Diagnosis of Chronic Progressive Hepatitis in Large Animals

  • History of prior liver insult, known hepatic dysfunction, or persistent/recurrent clinical signs

  • Increased plasma hepatobiliary enzymes and bile acids; decreased BUN

  • Smaller liver on ultrasonography, and chronic histopathologic changes on biopsy

Histologic examination of a liver biopsy is needed for a definitive diagnosis of chronic progressive hepatitis. The tissue should also be cultured, although in most cases important isolates are not identified.

Treatment of Chronic Progressive Hepatitis in Large Animals

  • Antimicrobials based on biopsy culture and sensitivity results

  • Corticosteroids, if biopsy shows evidence of plasma cells and/or lymphocytes

  • Supportive care: IV fluids with glucose, reduced protein intake (grass hay)

Many horses manifesting acute exacerbations of chronic liver disease may respond to antimicrobial treatment, particularly if the choice of antimicrobial can be based on biopsy culture results. Without a positive culture, antimicrobials may still be indicated in a horse with neutrophilic infiltration in the biopsy sample. Conversely, corticosteroid treatment has been used successfully in horses with a lymphocytic-plasmacytic infiltrate on liver biopsy. Reportedly, steroids act to enhance appetite, stabilize cell membranes, and decrease inflammation and connective tissue formation. Different treatment regimens using prednisolone or dexamethasone have been recommended. Clients should be warned about the potential detrimental effects of corticosteroids, such as laminitis or abortion.
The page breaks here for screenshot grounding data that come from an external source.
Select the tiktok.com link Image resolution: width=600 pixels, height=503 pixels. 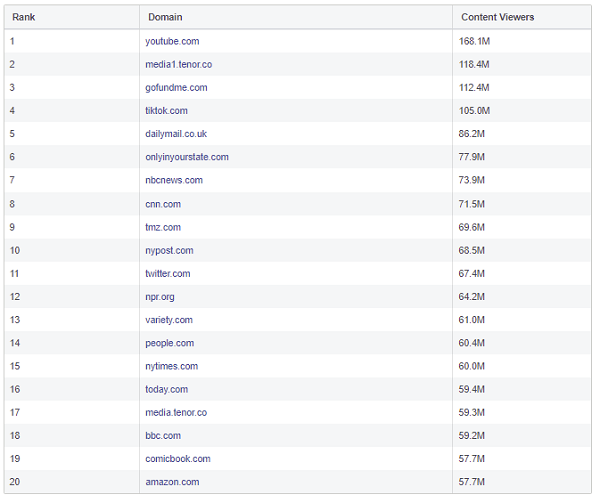[166, 111]
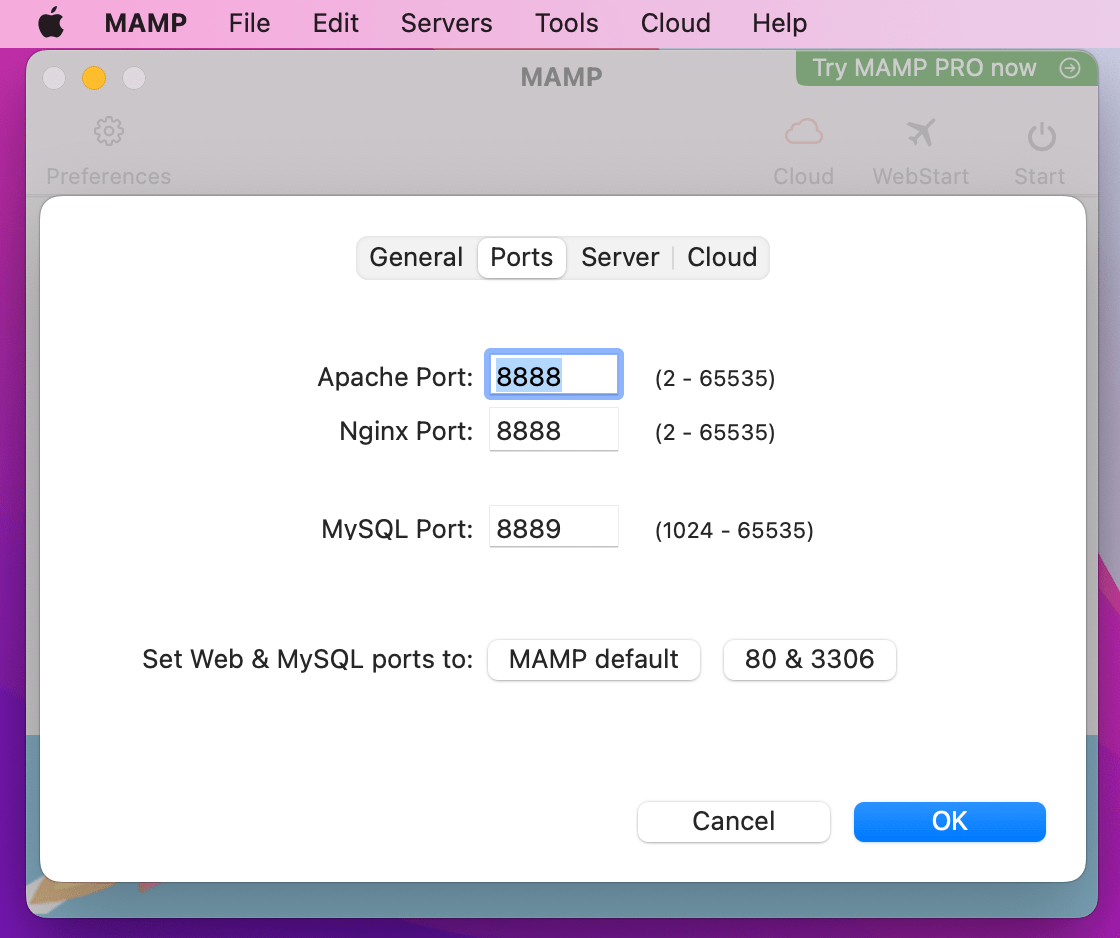Click the MySQL Port input field
Image resolution: width=1120 pixels, height=938 pixels.
553,526
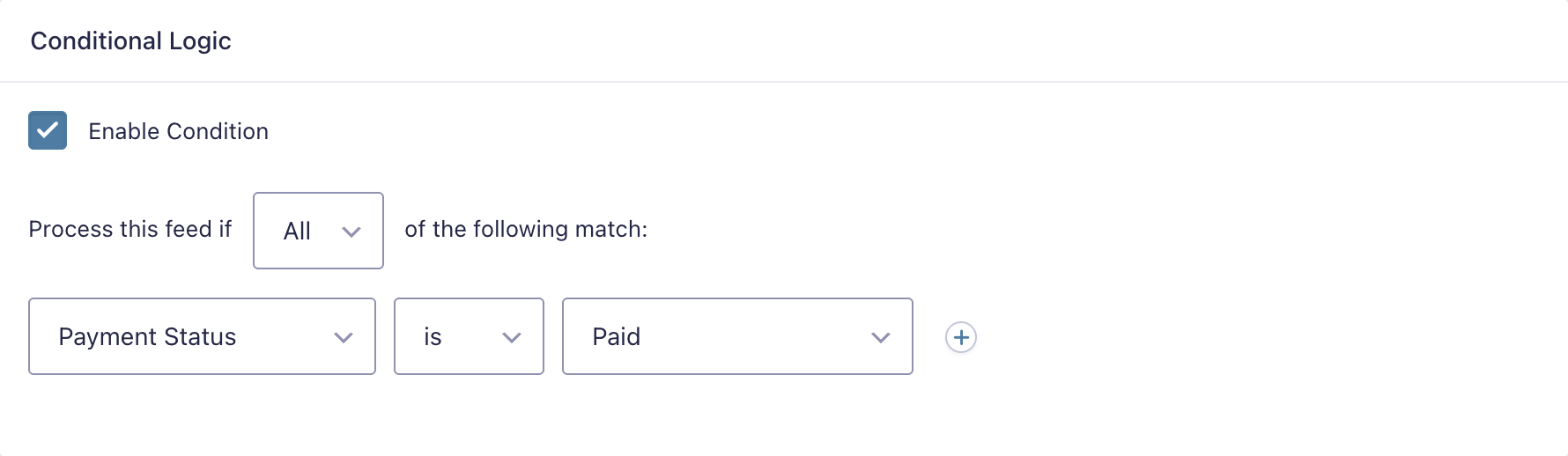Screen dimensions: 1568x456
Task: Click the divider line under Conditional Logic
Action: [x=784, y=82]
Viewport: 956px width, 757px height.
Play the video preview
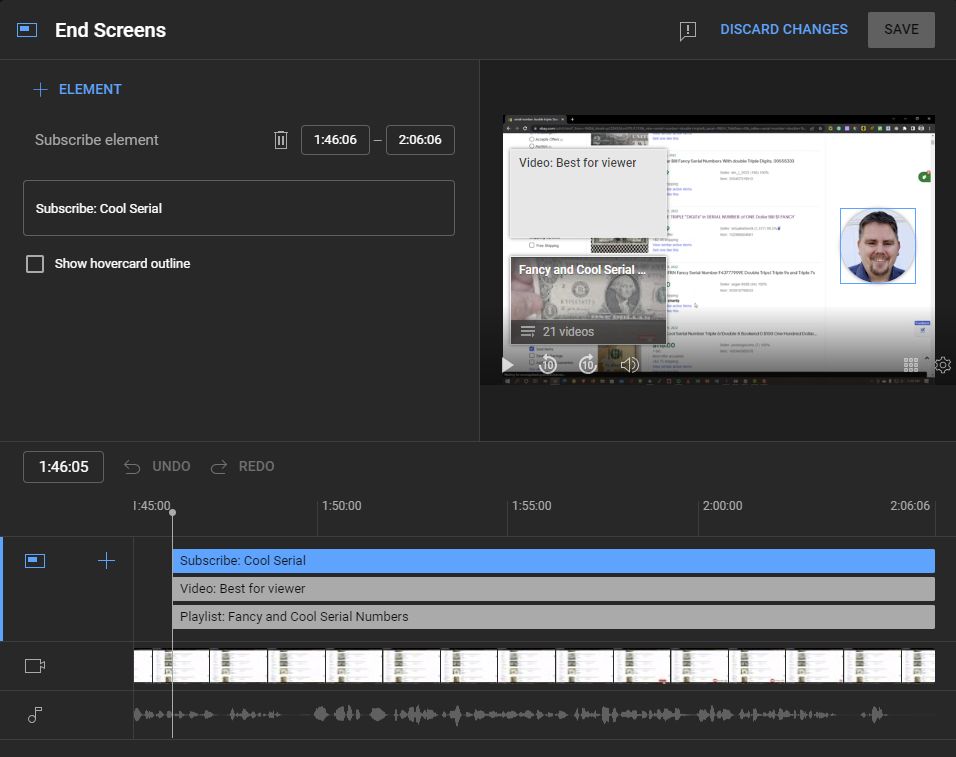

In animals with progressive fibrotic changes, administration of colchicine (0.03 mg/kg per day, PO) has been recommended for its anti-inflammatory and antifibrotic effects. Colchicine may exacerbate pyrrolizidine alkaloid toxicosis Pyrrolizidine Alkaloid Toxicosis Hepatotoxins manifest their effects by one or more mechanisms: centrilobular necrosis, midzonal necrosis, periportal necrosis, cholestasis, biliary hyperplasia, fatty or hydropic change near... read more . Other drugs recommended for arresting or slowing fibrosis include pentoxifylline (7.5 mg/kg, PO, every 12 hours) and S-adenosylmethionine (SAMe; 5 g every 24 hours, PO);however, the efficacy of SAMe in horses is unproved.

Supportive care should include fluid treatment with potassium chloride, glucose, and vitamin supplementation; dietary management (a diet low in protein and high in branched-chain amino acids and carbohydrates); and avoidance of exposure to the sun, if photodermatitis is present.

Prognosis

The prognosis for chronic progressive hepatitis varies and is best determined by the severity of fibrosis present on liver biopsy and by the response to treatment. The prognosis is fair to good in animals with less severe lesions, especially those with a lymphocytic-plasmacytic cellular infiltrate that responds well to corticosteroid treatment; however, it is poor in horses with hepatic failure, widespread fibrosis (or severe bridging fibrosis), and disruption of normal hepatic parenchyma.

Key Points

  • Chronic progressive hepatitis is often difficult to arrest, despite treatment.

  • The extent of fibrosis on biopsy is the main determinant of prognosis.

  • Treatment can be tailored to biopsy results: antimicrobials are indicated for positive culture or neutrophilic infiltrates; corticosteroids are indicated for lymphocytic-plasmacytic infiltrates.